**Task directions**. Reproduce word for word the part of the records that opens with their first line and closes with the line containing "Image resolution: width=1696", both ends included.

===== Supplied data

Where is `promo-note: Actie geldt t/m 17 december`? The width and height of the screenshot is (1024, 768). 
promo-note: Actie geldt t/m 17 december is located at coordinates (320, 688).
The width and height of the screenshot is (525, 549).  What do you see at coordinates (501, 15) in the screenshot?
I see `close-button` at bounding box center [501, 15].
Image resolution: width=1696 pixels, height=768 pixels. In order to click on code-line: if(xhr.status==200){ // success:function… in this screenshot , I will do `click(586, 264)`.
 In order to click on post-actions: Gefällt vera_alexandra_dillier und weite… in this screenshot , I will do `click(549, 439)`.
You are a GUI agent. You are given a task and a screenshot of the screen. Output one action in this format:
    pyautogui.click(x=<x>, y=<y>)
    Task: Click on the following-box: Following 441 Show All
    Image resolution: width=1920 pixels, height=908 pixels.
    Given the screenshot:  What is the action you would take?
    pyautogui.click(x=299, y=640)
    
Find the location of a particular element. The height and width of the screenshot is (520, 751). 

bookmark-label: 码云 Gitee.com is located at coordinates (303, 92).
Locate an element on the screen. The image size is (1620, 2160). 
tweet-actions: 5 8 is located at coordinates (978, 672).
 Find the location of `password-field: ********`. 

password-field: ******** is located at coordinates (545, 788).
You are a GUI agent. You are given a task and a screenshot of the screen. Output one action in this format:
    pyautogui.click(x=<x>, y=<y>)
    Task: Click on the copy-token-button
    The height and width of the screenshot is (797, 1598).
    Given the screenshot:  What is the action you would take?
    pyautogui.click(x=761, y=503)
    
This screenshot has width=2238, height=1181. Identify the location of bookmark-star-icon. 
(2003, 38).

==========

**Answer to the problem**.
Where is `promo-note: Actie geldt t/m 17 december`? The width and height of the screenshot is (1024, 768). 
promo-note: Actie geldt t/m 17 december is located at coordinates (320, 688).
The width and height of the screenshot is (525, 549).  What do you see at coordinates (501, 15) in the screenshot?
I see `close-button` at bounding box center [501, 15].
Image resolution: width=1696 pixels, height=768 pixels. In order to click on code-line: if(xhr.status==200){ // success:function… in this screenshot , I will do `click(586, 264)`.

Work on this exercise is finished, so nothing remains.